In general, based on the study, it follows that neurolysis using an endoscope is a low-traumatic method of treating post-traumatic brachioplexopathies in patients with not deep paresis in the affected muscle groups when conservative treatment appeared ineffective. In this study, the results of treatment of patients in group 1, in which, shoulder joint reconstruction was performed in combination with brachial plexus neurolysis, were not statistically different from the results in group 2 that underwent only brachial plexus neurolysis. This means that in case of isolated damage to the brachial plexus, both methods are effective and have approximately similar and expected treatment outcomes. However, in the association of plexopathy with the pathology of the shoulder joint, a one-stage combined intervention with correction of intra-articular pathology and neurolysis is acceptable and contributes to a more complete and early restoration of upper limb function.
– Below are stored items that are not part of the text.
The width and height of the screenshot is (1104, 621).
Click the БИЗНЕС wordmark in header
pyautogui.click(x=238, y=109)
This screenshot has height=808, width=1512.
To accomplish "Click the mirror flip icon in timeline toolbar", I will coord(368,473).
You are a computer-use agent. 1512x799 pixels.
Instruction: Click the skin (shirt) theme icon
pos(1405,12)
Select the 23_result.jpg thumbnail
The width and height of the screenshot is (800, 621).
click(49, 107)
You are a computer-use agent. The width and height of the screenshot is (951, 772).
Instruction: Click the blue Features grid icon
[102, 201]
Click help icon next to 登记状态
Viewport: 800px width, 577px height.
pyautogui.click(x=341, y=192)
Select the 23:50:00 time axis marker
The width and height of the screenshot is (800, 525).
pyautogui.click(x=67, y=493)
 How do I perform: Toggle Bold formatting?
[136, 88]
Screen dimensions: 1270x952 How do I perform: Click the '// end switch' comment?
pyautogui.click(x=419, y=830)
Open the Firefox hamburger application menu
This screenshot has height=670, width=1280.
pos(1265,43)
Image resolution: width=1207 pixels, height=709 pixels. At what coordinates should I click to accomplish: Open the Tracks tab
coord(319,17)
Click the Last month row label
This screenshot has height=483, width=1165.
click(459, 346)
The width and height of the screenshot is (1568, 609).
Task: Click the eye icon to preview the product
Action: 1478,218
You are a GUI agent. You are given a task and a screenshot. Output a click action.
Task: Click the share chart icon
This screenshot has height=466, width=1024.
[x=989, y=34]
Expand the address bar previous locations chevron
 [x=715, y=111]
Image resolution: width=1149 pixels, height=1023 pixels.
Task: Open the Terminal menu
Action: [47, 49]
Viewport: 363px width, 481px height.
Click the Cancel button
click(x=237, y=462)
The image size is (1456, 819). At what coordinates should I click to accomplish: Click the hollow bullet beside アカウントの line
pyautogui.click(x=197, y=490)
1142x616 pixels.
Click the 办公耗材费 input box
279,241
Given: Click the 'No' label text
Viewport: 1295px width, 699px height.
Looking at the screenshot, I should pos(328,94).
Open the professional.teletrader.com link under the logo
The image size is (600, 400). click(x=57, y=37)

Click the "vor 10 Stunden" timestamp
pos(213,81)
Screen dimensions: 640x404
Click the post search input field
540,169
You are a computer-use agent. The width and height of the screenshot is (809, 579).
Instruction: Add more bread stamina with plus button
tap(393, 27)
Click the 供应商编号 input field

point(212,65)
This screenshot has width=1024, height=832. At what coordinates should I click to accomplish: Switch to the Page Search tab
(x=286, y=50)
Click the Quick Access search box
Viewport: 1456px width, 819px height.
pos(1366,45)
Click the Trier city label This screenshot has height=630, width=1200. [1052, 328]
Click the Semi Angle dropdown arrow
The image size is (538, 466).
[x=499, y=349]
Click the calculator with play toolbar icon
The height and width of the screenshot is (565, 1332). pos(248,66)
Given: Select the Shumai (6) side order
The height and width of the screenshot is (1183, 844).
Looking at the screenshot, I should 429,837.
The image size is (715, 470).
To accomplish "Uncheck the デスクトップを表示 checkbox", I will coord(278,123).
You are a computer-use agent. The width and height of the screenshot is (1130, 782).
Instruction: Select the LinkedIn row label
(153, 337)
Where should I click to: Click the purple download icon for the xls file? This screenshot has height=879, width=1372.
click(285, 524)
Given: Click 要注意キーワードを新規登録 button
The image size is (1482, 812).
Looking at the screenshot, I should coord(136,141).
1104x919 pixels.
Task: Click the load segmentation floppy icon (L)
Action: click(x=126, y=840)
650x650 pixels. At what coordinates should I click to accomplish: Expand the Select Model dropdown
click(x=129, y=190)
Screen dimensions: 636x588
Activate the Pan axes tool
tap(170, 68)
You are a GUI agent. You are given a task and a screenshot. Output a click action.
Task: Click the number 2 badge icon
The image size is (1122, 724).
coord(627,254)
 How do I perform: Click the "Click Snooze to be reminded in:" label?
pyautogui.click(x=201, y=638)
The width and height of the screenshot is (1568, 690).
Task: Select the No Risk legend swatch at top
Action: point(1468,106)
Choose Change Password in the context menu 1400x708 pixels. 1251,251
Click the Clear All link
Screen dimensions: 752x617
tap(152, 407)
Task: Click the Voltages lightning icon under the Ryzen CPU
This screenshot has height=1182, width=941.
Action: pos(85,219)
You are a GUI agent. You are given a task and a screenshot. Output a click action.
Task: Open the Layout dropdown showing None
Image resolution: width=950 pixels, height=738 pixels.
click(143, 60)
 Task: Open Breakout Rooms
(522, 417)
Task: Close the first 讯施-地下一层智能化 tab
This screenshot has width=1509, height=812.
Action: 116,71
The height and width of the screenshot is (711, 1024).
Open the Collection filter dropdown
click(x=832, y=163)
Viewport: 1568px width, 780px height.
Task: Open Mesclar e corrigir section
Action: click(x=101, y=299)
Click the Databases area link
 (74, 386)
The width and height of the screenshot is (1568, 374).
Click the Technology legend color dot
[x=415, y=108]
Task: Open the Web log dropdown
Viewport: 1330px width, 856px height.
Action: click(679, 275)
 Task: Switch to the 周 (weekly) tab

The team of the authors suggests a further study of the topic in order to create an optimal treatment and diagnostic algorithm for patients with brachioplexopathies.

CONCLUSION

The techniques of performing brachial plexus neurolysis with an endoscope are effective in the treatment of post-traumatic brachioplexopathies in adults if the strength in the affected muscles is two or more BMRC points. In this study, the methods of endoscopic neurolysis of the brachial plexus in combination with arthroscopy of the shoulder joint and isolated mini-invasive neurolysis of the brachial plexus under video-endoscopic assistance have resulted equally effective. Treatment of patients with post-traumatic brachioplexopathy is challenging and requires a multidisciplinary approach.

Competing interest The authors declare that they have no competing interests.

Funding source The study had no sponsorship.